Search for metastasis
The presence of distant metastatic disease should be ruled out by physical examination, chest X-ray, bone scan, and contrast enhanced CT scans of the chest, abdomen, and pelvis. 18Fluorodeoxyglucose-positron emission tomography (FDG-PET) has moderate accuracy for detecting axillary metastasis. It is highly predictive of nodal involvement when multiple intense foci of tracer uptake are identified, but it fails to detect small nodal metastasis. However, addition of FDG-PET to the standard workup of patients with locally advanced breast cancer may lead to the detection of unexpected distant metastases. Abnormal PET findings should be confirmed to prevent patients from being denied appropriate treatment.
Biopsy or FNA
Locoregional recurrence of breast cancer can be diagnosed by surgical biopsy or FNA cytology. The biopsy specimen should be sent for hormone-receptor studies, and testing for human epidermal growth factor type 2 (HER2/neu) overexpression, since these biomarkers are not always concordant between the primary tumor and recurrence. Discrepancy rates ranging from 17% to 55% have been reported. When the suspected recurrent disease is not extensive, the biopsy procedure of choice is a negative margin excisional biopsy. For an extensive recurrence, an incisional biopsy can be used if a core biopsy is not possible.
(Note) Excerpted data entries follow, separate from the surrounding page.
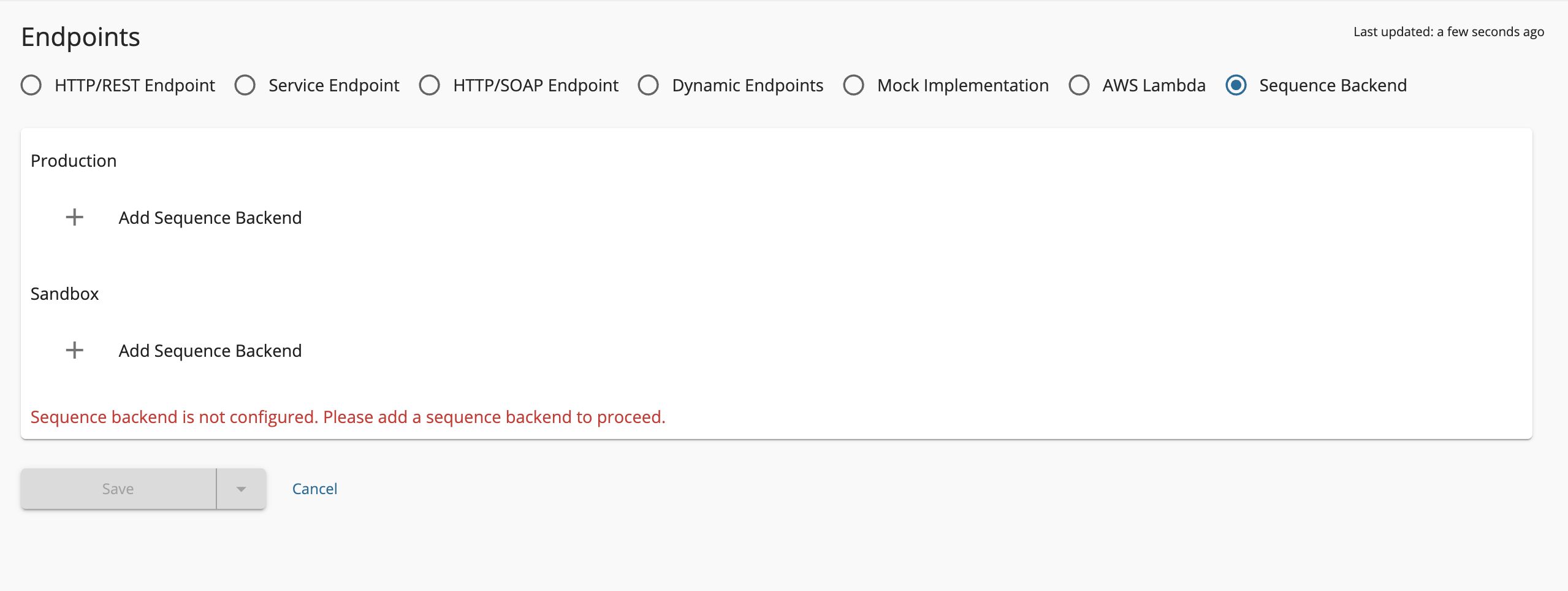
Task: Select the Service Endpoint radio button
Action: pos(245,85)
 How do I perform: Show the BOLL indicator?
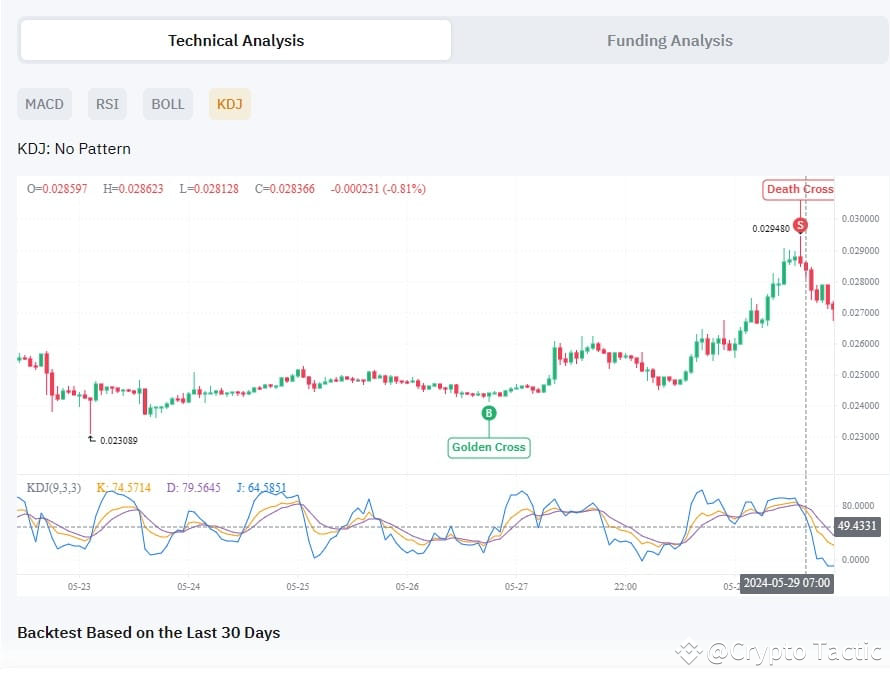coord(168,104)
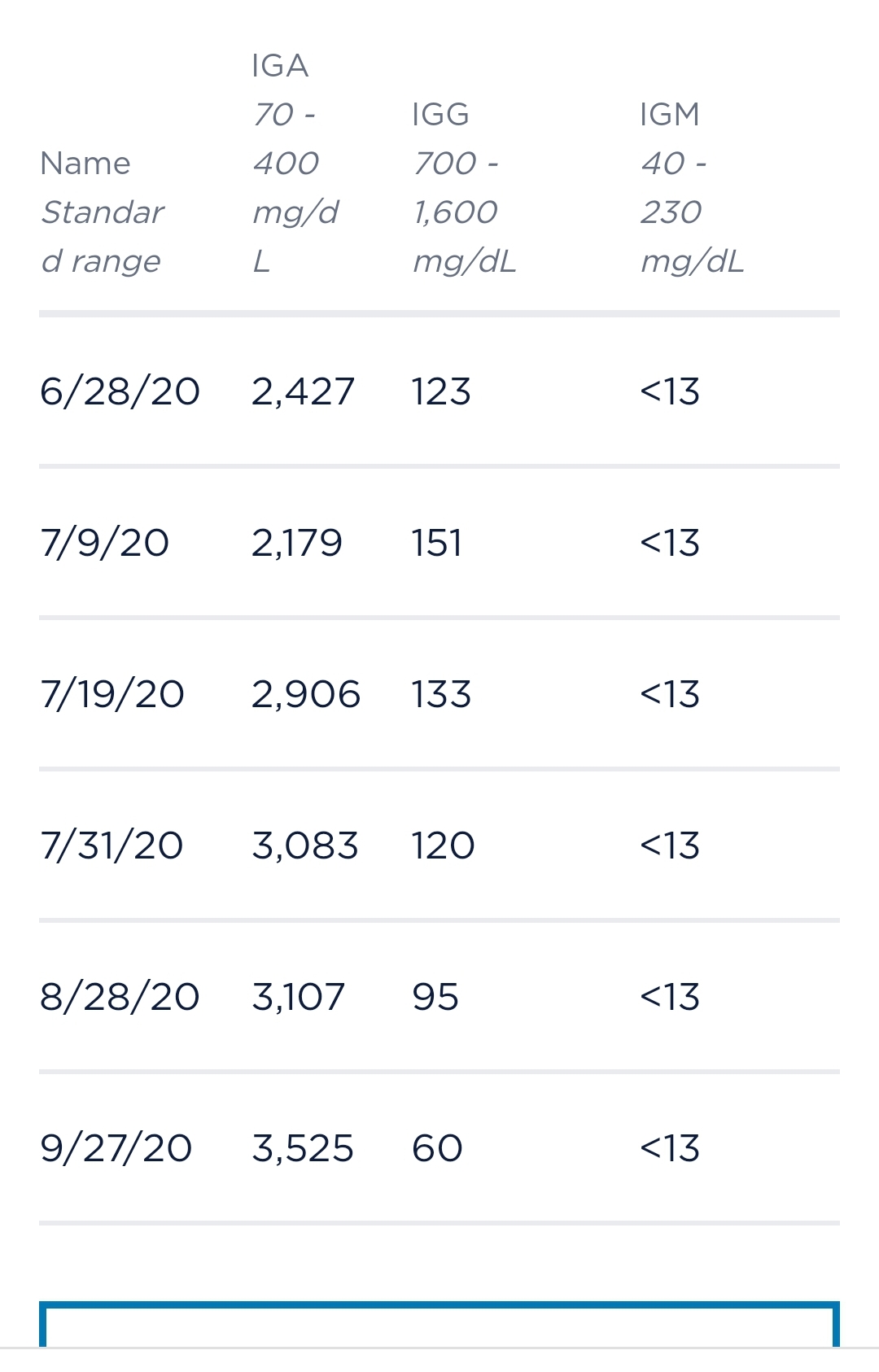Select the 7/19/20 date entry

coord(112,694)
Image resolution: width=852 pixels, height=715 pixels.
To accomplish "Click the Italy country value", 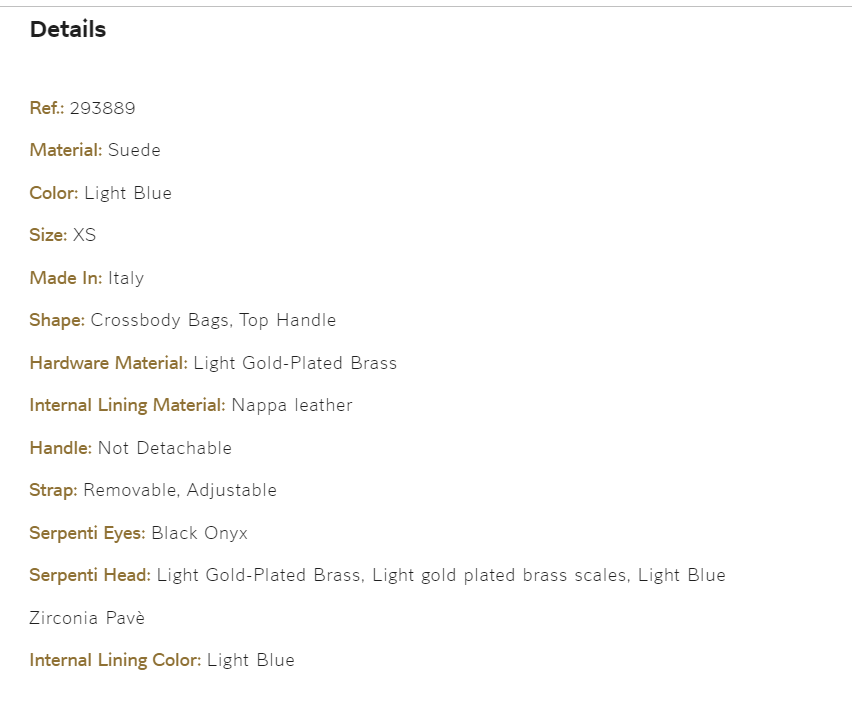I will 126,278.
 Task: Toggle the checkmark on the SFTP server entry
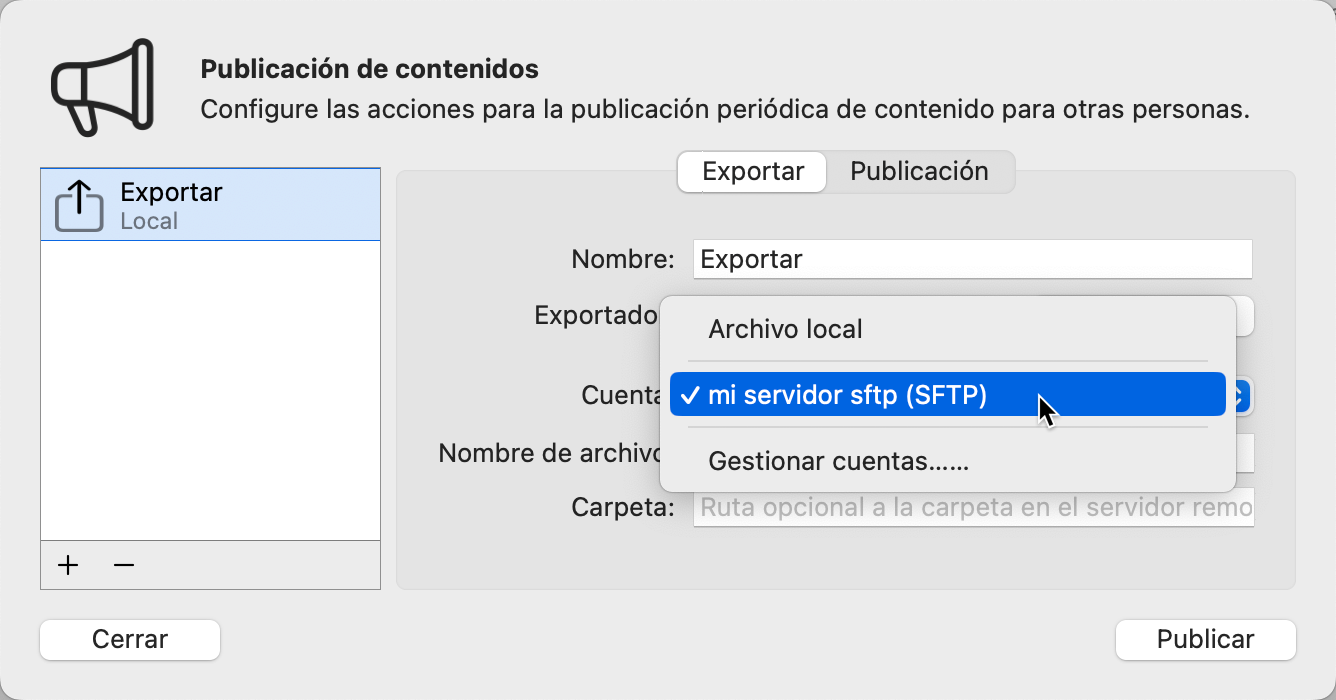[x=689, y=394]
Search for distant metastasis
Prior to beginning a treatment regimen for a patient with locoregional recurrence, an evaluation for distant metastasis should be performed, since the findings may alter the treatment plan.
Metastatic breast cancer may be manifested by bone pain, shortness of breath secondary to a pleural effusion or lymphangitic spread, pleural or pulmonary nodules, or neurologic deficits secondary to spinal cord compression or brain metastases. In some instances, metastatic disease is identified after abnormalities are found on routine laboratory or radiologic studies.
Assessment of disease extent
It is important to assess the extent of disease using radiography, CT, and radionuclide scanning. Organ functional impairment may be determined by blood tests (liver/renal/hematologic) or may require cardiac and pulmonary function testing. A biopsy should be highly encouraged to confirm the diagnosis of metastatic disease; this is especially important when only a single distant lesion is identified.
Metastasis to the breasts
The most common source of metastatic disease to the breasts is a contralateral breast primary. Metastasis from a nonbreast primary is rare, representing less than 1.5% of all breast malignancies. Some malignancies that can metastasize to the breast include non-Hodgkin lymphoma, leukemias, melanoma, lung cancer (particularly small-cell lung cancer), gynecologic cancers, soft-tissue sarcomas, and gastrointestinal (GI) adenocarcinomas. Metastasis to the breasts from a nonbreast primary is more common in younger women. The average age at diagnosis ranges from the late 30s to 40s. Treatment depends on the status and location of the primary site.
Mammography in patients with metastatic disease to the breasts most commonly reveals a single lesion or multiple masses with distinct or semidiscrete borders. Less common mammographic findings include skin thickening or axillary adenopathy.
FNA or biopsy
FNA cytology has been extremely useful in establishing the diagnosis when the metastatic disease has cytologic features that are not consistent with a breast primary. When cytology is not helpful, core biopsy or even open biopsy may be necessary to distinguish primary breast cancer from metastatic disease.